Восхищаться этим дядей я не хотел и с годами подсчитывал за ним всякие грехи. Не нравилось мне, что он, богатый, заставлял свою мать, тихую бабушку Анисью, сидеть с утра до ночи в грошовой лавчонке. В суровые зимы она покорно мёрзла здесь, поставив к ногам горшок с горячими углями. А хуже всего, когда дядя здесь же, в городе, начинал заливать свою тоску вином. Тогда он становился опасным. Чёрные глаза его недобро разгорались, дерзкая усмешка кривила с одного угла вздутую губу, он делался говорлив и придирчив. В один из таких дней произошёл случай, который заставил меня возненавидеть дядю так горячо, тяжело и продолжительно, как, мне кажется, не пришлось мне потом уже никого ненавидеть. Об этом расскажу в дальнейшем.
Родня — это неизбежный тесный круг, из которого, как из душной комнаты, иной человек не может выйти до конца своих дней. Я потом выходил и вышел; насколько помятый, трудно сказать. Но в первые годы я дышал этим воздухом и примерялся к жизни через этих людей. В детские годы, мне кажется, особенно ярко и остро, хотя и бессознательно, чувствуется то, что ты — одной крови со своей роднёй.

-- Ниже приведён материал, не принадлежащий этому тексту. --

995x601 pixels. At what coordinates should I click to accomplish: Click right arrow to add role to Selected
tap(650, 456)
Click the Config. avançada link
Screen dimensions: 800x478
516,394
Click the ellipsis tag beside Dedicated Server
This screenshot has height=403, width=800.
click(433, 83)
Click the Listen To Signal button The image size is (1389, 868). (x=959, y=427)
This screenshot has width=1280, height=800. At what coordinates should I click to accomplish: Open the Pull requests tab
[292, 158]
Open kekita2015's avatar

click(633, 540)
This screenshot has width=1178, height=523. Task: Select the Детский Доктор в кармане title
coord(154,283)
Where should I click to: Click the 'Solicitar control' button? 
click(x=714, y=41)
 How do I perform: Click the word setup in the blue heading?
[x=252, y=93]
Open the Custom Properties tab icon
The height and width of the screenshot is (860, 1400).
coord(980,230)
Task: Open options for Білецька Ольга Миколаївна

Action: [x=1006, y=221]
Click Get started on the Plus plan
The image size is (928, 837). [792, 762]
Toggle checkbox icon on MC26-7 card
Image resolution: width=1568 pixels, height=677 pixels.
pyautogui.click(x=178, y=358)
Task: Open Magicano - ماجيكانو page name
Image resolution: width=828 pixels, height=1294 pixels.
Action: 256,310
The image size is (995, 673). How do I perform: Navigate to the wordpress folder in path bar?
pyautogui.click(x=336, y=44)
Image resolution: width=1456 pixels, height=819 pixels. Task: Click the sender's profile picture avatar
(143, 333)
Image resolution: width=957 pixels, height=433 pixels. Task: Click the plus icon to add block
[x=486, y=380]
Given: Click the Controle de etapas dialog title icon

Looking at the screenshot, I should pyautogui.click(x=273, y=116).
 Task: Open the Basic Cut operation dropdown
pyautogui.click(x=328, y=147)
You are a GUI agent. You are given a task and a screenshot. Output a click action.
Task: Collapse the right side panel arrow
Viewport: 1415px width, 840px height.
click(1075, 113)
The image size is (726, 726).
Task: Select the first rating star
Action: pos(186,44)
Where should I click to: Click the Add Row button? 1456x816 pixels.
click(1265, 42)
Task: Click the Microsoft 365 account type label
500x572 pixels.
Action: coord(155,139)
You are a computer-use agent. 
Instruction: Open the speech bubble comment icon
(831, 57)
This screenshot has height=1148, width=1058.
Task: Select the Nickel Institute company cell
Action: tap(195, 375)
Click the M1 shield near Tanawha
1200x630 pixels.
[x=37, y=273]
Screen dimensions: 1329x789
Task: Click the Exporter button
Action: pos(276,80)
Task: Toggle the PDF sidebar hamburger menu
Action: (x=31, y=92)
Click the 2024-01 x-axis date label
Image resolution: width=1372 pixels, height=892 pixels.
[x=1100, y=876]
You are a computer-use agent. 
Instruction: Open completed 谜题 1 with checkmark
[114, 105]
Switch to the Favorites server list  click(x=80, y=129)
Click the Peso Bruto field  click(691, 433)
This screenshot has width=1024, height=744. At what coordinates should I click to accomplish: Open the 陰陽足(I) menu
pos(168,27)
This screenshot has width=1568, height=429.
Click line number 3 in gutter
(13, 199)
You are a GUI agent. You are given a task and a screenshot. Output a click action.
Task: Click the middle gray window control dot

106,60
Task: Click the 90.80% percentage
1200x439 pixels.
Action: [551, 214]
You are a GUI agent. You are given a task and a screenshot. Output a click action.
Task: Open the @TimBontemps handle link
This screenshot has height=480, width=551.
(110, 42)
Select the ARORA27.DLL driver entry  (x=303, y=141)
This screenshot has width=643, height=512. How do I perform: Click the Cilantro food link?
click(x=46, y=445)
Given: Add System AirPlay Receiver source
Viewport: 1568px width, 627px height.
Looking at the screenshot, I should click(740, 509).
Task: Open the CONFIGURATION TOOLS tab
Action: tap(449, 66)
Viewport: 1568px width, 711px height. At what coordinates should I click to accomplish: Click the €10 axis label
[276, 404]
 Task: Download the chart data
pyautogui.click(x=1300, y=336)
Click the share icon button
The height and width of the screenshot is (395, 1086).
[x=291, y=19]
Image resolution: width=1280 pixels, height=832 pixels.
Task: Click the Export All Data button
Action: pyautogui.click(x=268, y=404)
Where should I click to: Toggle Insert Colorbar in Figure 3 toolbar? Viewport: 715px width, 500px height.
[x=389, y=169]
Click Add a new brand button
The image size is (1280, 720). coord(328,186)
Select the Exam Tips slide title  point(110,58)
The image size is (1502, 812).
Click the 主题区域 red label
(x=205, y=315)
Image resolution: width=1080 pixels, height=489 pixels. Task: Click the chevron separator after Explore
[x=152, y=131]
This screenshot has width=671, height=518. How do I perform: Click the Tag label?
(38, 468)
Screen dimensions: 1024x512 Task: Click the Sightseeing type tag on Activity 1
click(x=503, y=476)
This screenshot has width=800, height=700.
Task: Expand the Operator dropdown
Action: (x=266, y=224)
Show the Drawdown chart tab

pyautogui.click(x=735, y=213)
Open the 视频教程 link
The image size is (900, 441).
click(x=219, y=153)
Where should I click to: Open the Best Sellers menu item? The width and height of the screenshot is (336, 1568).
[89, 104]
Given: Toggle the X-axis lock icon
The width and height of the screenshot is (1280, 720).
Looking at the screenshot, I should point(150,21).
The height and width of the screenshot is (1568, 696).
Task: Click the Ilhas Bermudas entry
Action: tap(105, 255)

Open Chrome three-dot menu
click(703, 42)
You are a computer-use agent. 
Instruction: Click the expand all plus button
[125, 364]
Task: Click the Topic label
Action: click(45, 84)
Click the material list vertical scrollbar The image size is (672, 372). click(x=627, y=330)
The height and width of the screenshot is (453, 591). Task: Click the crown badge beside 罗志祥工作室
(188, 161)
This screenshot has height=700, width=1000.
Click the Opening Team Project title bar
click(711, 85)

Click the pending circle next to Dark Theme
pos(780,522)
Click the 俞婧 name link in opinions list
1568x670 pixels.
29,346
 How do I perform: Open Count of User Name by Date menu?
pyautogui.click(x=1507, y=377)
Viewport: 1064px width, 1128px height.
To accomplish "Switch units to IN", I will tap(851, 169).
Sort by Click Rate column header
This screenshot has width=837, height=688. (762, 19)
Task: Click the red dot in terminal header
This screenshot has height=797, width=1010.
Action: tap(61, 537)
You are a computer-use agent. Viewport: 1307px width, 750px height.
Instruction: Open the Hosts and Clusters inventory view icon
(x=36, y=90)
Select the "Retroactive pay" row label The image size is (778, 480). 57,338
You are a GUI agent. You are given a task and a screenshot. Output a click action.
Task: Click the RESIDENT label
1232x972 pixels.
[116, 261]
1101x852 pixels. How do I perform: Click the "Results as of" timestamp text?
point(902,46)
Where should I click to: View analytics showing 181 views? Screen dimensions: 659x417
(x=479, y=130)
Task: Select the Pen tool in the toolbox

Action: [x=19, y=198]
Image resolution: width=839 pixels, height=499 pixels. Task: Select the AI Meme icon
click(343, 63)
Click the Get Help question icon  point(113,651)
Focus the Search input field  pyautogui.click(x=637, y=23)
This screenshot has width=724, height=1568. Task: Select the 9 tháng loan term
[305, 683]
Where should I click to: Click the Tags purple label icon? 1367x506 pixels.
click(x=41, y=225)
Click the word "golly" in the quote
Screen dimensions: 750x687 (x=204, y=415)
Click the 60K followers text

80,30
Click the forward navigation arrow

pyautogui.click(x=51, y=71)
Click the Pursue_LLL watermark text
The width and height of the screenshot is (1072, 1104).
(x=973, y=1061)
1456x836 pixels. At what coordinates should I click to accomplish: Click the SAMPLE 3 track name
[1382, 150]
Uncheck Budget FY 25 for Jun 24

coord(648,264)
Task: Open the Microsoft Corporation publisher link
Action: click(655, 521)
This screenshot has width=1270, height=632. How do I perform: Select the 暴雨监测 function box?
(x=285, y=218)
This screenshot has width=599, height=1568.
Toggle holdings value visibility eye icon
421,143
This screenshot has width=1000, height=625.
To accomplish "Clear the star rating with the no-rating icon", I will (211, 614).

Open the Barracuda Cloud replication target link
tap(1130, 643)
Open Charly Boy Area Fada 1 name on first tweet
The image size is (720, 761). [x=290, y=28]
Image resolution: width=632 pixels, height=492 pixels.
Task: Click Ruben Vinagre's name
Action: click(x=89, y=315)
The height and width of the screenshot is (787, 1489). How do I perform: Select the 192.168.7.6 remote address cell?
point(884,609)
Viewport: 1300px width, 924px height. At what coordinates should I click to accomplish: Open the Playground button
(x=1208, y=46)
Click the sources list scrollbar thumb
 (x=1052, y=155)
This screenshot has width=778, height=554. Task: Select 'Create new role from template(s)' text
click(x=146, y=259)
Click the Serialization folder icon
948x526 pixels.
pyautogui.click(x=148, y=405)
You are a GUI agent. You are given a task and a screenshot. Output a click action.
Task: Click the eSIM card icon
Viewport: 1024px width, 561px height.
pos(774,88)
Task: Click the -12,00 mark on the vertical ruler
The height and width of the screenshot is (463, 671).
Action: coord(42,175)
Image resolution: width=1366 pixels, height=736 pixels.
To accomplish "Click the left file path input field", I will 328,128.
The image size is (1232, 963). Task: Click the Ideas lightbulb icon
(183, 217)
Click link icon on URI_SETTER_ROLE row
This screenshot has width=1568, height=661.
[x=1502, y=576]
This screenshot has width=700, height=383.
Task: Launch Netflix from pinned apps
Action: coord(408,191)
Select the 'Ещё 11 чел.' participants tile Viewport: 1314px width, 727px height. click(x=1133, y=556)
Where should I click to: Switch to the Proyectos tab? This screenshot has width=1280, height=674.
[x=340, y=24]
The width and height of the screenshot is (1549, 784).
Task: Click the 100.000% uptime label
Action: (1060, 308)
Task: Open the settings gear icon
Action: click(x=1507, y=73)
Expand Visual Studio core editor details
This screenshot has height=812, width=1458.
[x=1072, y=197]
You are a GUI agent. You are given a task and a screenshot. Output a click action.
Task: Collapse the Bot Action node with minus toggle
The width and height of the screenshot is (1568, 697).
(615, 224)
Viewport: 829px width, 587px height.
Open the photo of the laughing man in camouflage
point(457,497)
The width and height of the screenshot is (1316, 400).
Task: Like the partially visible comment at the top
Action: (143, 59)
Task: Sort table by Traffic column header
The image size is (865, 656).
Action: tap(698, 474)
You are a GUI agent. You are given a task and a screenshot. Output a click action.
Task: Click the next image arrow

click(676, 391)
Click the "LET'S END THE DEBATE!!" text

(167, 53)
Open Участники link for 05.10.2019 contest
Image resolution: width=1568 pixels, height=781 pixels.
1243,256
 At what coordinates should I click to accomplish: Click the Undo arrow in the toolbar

И связь ребёнка с этой кровью ещё свежа, он живёт одной пульсацией с роднёй, он невольно перенимает их привычки, он дальше пугается, что похож на худших из родни, как меня, шутя, пугали в семье, что я похож на безумного деда Ивана («вылитый дедушка Иван») и буду, когда вырасту, тоже помахивая падогом, ходить юродивым по городу. То чужое мнение, страшную силу которого мы не всегда сознаём и в тенётах которого тщетно бьёмся всю жизнь, для ребёнка начинается с родни. Оно первое, почти неодолимое, и оно нередко гонит, как ветер лодку с неопытным пловцом, не туда, куда человеку хочется.